About this task.
Repeat the entire listing exactly.

### Task input ###

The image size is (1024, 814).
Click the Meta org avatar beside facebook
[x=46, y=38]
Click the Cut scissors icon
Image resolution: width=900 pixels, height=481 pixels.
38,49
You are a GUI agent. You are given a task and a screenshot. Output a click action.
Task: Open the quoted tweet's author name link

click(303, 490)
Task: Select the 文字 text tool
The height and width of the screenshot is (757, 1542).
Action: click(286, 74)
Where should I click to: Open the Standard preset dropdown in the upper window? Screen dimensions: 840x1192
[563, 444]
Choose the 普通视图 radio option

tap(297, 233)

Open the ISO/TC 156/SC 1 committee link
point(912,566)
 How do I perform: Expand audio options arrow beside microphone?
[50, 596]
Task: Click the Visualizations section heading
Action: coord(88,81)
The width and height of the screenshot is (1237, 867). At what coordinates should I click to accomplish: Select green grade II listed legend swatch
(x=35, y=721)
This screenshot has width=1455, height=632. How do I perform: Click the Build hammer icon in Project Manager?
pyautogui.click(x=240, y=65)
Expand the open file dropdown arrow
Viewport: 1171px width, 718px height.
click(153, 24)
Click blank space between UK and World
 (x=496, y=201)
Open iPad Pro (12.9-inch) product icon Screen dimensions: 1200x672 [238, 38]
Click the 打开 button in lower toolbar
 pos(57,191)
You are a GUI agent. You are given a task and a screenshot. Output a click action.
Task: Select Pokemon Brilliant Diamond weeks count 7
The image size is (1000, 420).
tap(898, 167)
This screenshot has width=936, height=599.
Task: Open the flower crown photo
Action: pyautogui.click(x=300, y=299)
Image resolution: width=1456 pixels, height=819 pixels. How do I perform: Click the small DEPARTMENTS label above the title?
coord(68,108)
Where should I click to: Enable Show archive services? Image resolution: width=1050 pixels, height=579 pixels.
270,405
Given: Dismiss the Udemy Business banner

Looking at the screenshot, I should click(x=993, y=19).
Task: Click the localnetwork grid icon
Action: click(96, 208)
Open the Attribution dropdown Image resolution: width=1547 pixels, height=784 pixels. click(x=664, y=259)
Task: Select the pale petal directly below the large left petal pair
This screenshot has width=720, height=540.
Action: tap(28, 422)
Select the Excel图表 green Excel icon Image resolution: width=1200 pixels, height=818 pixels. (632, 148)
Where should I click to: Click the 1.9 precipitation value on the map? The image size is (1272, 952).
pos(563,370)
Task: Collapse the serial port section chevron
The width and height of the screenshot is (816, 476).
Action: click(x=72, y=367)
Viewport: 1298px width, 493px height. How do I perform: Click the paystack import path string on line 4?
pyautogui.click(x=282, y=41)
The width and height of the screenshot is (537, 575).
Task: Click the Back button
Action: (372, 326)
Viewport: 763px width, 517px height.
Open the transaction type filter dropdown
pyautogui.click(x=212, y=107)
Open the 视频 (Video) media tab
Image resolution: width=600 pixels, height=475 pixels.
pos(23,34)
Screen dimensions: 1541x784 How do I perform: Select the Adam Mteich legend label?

###

Solution to the problem.
The image size is (1024, 814).
Click the Meta org avatar beside facebook
[x=46, y=38]
Click the Cut scissors icon
Image resolution: width=900 pixels, height=481 pixels.
38,49
You are a GUI agent. You are given a task and a screenshot. Output a click action.
Task: Open the quoted tweet's author name link

click(303, 490)
Task: Select the 文字 text tool
The height and width of the screenshot is (757, 1542).
Action: click(286, 74)
Where should I click to: Open the Standard preset dropdown in the upper window? Screen dimensions: 840x1192
[563, 444]
Choose the 普通视图 radio option

tap(297, 233)

Open the ISO/TC 156/SC 1 committee link
point(912,566)
 How do I perform: Expand audio options arrow beside microphone?
[50, 596]
Task: Click the Visualizations section heading
Action: coord(88,81)
The width and height of the screenshot is (1237, 867). At what coordinates should I click to accomplish: Select green grade II listed legend swatch
(x=35, y=721)
This screenshot has width=1455, height=632. How do I perform: Click the Build hammer icon in Project Manager?
pyautogui.click(x=240, y=65)
Expand the open file dropdown arrow
Viewport: 1171px width, 718px height.
click(153, 24)
Click blank space between UK and World
 (x=496, y=201)
Open iPad Pro (12.9-inch) product icon Screen dimensions: 1200x672 [238, 38]
Click the 打开 button in lower toolbar
 pos(57,191)
You are a GUI agent. You are given a task and a screenshot. Output a click action.
Task: Select Pokemon Brilliant Diamond weeks count 7
The image size is (1000, 420).
tap(898, 167)
This screenshot has width=936, height=599.
Task: Open the flower crown photo
Action: pyautogui.click(x=300, y=299)
Image resolution: width=1456 pixels, height=819 pixels. How do I perform: Click the small DEPARTMENTS label above the title?
coord(68,108)
Where should I click to: Enable Show archive services? Image resolution: width=1050 pixels, height=579 pixels.
270,405
Given: Dismiss the Udemy Business banner

Looking at the screenshot, I should click(x=993, y=19).
Task: Click the localnetwork grid icon
Action: click(96, 208)
Open the Attribution dropdown Image resolution: width=1547 pixels, height=784 pixels. click(x=664, y=259)
Task: Select the pale petal directly below the large left petal pair
This screenshot has width=720, height=540.
Action: tap(28, 422)
Select the Excel图表 green Excel icon Image resolution: width=1200 pixels, height=818 pixels. (632, 148)
Where should I click to: Click the 1.9 precipitation value on the map? The image size is (1272, 952).
pos(563,370)
Task: Collapse the serial port section chevron
The width and height of the screenshot is (816, 476).
Action: click(x=72, y=367)
Viewport: 1298px width, 493px height. How do I perform: Click the paystack import path string on line 4?
pyautogui.click(x=282, y=41)
The width and height of the screenshot is (537, 575).
Task: Click the Back button
Action: (372, 326)
Viewport: 763px width, 517px height.
Open the transaction type filter dropdown
pyautogui.click(x=212, y=107)
Open the 视频 (Video) media tab
Image resolution: width=600 pixels, height=475 pixels.
pos(23,34)
Screen dimensions: 1541x784 How do I perform: Select the Adam Mteich legend label?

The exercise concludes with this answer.